▶ Job
Continue the article on somatic practices for setting family boundaries, starting right after its last line.

▶ Selected passage
<<<<

By taking a somatic approach,  Debbie experienced a breakthrough! She learned to recognize these physical sensations not as signs of personal failure, but as her body’s intelligence speaking to her. Through somatic practices, she developed a new relationship with these signals. 

Somatic Practices for Setting Family Boundaries

Maria Connolly uses somatic awareness to help people set family boundaries that respect and honor their need for being themselves.Here are some of the somatic practices I teach people like Debbie.

1. Grounding & Centering

When Debbie feels the familiar tension rising, she now:

    • Plants her feet firmly on the ground
    • Focuses on the sensation of her body’s weight
    • Takes three deep breaths into her belly
    • Imagines roots growing from her feet into the earth

This practice helps her maintain connection to her authentic self while engaging with her partner’s controlling behavior.

2. Anger Integration

Debbie learned to work with anger as a healthy boundary signal through:

    • Recognizing the first physical signs of anger (heated face, clenched jaw)
    • Standing in a stable position with knees slightly bent
    • Making sound (starting with humming, progressing to vocal expression)

>>>>

▶ Information shown

<<<<

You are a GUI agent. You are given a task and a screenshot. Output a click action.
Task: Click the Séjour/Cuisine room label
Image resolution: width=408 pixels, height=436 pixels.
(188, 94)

>>>>

▶ Result of this exercise
    • Using arm movements to physically define her space

3. Boundary Bubble Visualization

Before family gatherings or challenging conversations, Debbie practices:

    • Imagining a protective bubble around herself
    • Making it permeable—allowing love in while keeping harmful energy out
    • Adjusting its size based on the situation
    • Physically tracing its outline with her hands

As Debbie integrated these practices, her relationship to boundaries transformed. She began to experience her anger not as a threat to connection, but as a guardian of authentic intimacy. When her partner attempted to control her choices, she could:

  • Notice the somatic signals
  • Ground herself in her body
  • Express her anger clearly and appropriately
  • Maintain connection while asserting boundaries

A pivotal moment came when she told her partner, “I feel my chest tightening and my throat closing when you tell me what to wear. I’m angry because I need my autonomy to be respected. I care about you AND I need to make my own choices.”

 “Dream Big, Start Small” Here’s the one thing you can do today.

Setting Family Boundaries relies on your embodied awareness and how you use it as your compass

Attending family gatherings can trigger old patterns that make us feel anger, fear, or sadness. It’s not that you don’t love your family. You do. It’s just that you no longer want to ignore the unresolved issues. So when you feel a trigger, here’s a somatic approach that works:

  • Use body scanning to identify early warning signs of boundary violations
  • Practice grounding techniques before and during family events
  • Set clear energetic boundaries while maintaining heart connection
  • Take regular “somatic breaks” to reset and recentered

The truth is — you can’t control how or what others say or do. You can ask someone not to say or do that. However, you can’t make them stop. But you can control how you internalize it.  These somatic practices give you the power to establish boundaries for what you will or will not let into your mind and heart. If you want more details on how to practice these suggestions, I can help!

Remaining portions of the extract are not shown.